Problem statement: Which lines of the records below contain the word "page"? Report each of them in full.
---*---
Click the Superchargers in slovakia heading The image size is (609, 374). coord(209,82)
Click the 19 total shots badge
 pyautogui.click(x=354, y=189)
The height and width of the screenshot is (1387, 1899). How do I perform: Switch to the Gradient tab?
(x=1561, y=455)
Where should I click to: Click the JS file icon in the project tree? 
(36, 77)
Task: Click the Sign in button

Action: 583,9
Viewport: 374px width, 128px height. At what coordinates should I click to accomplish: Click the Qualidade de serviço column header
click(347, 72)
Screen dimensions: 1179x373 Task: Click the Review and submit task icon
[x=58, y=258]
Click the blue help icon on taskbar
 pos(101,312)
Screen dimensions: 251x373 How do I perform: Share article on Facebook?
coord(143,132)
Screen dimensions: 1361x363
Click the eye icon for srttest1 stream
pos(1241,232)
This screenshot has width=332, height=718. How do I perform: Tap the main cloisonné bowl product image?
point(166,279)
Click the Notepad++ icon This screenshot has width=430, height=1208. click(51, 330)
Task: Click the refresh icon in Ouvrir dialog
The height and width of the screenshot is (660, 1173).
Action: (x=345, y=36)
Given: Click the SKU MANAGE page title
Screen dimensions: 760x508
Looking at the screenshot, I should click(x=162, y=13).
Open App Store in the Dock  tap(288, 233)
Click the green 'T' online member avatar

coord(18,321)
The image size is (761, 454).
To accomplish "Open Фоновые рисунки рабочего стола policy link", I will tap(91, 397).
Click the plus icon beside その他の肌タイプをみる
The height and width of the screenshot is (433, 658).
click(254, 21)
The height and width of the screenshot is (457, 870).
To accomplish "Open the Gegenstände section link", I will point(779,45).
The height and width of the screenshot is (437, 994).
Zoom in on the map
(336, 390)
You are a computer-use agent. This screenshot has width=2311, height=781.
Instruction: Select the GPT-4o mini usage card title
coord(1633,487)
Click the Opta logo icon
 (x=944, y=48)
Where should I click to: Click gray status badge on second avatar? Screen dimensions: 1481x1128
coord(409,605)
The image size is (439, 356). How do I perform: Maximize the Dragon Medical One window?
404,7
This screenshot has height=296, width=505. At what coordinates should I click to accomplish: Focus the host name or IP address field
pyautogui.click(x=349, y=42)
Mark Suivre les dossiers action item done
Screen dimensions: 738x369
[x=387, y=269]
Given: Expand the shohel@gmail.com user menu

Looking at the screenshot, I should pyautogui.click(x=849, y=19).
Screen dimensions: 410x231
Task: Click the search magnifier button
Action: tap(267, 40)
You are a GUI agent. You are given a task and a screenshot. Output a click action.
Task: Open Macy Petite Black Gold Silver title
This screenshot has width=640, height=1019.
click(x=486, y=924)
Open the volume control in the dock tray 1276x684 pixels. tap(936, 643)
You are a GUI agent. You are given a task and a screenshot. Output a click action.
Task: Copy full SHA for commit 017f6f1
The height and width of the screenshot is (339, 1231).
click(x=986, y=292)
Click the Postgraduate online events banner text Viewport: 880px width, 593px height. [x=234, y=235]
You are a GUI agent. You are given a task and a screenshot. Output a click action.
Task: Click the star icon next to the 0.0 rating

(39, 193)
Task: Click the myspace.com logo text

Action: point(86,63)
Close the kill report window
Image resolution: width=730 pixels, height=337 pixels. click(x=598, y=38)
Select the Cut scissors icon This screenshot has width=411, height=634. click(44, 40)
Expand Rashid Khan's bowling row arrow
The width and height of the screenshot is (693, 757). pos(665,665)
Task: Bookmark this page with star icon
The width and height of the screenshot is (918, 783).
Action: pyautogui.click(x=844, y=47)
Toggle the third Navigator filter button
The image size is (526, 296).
---*---
Answer to the problem:
Given: Click the SKU MANAGE page title
Task: Bookmark this page with star icon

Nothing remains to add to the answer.